Return the lines that run from the line containing "Go to the Activation Keys tab" through the end of the entries, both ends included. Leave out all pictures.

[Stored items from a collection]
::::

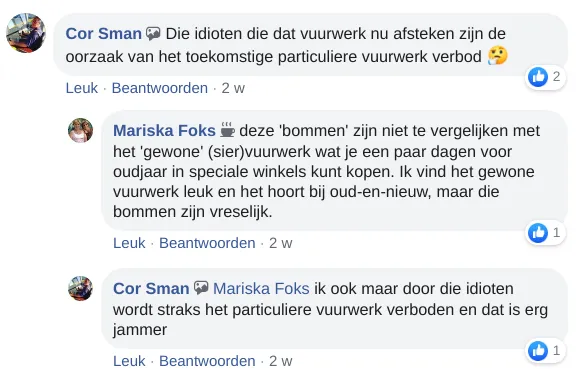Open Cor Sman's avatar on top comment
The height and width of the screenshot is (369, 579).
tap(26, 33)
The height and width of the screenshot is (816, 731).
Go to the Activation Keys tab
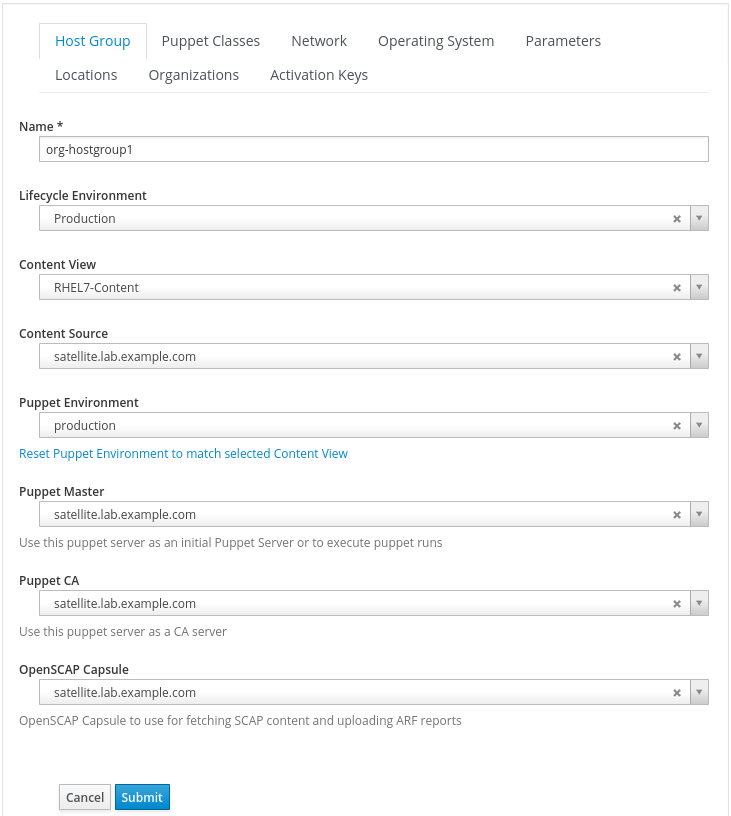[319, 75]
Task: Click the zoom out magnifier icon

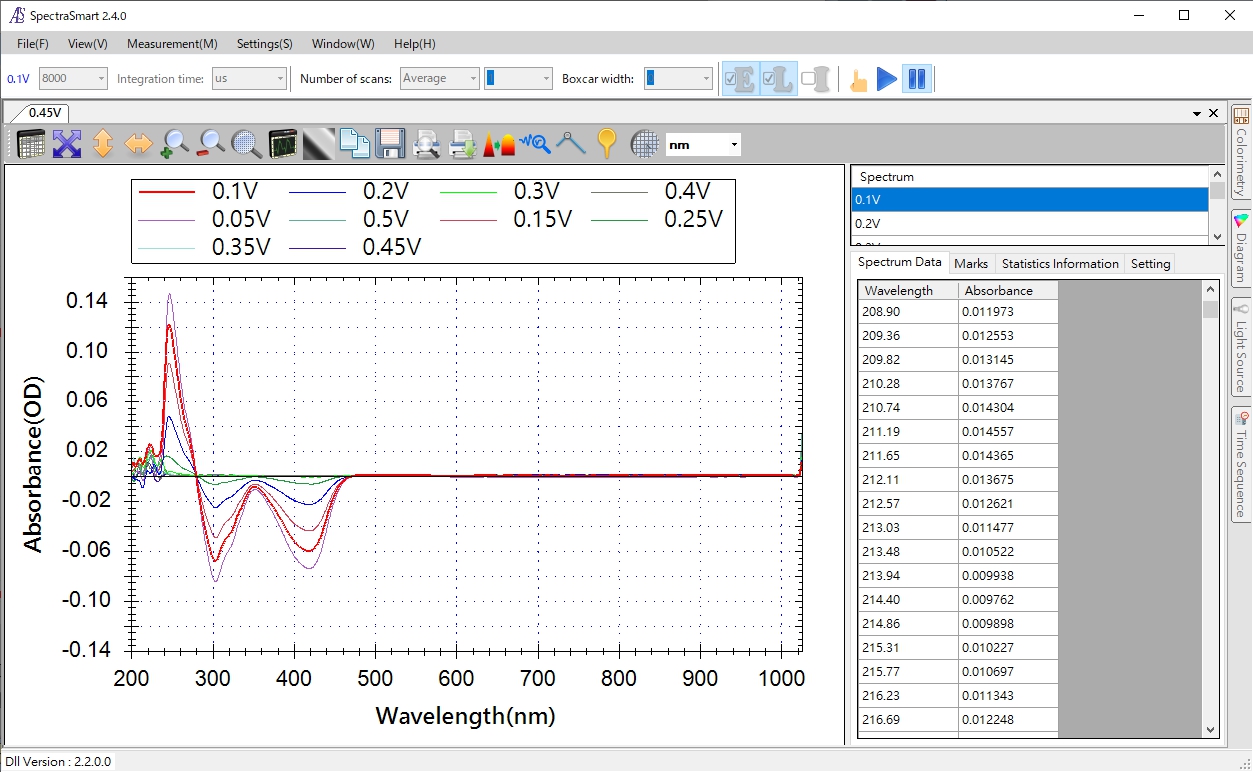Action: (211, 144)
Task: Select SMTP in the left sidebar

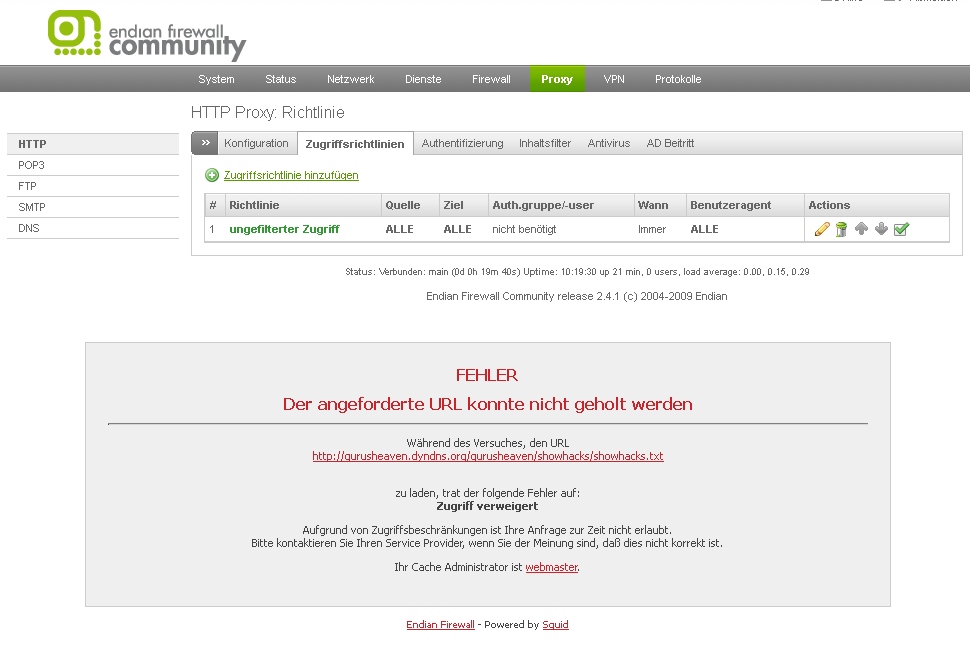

::::

■ SOLUTION TO THE EXERCISE
Go to the Activation Keys tab
[319, 75]
Task: Click the zoom out magnifier icon

Action: (211, 144)
Task: Select SMTP in the left sidebar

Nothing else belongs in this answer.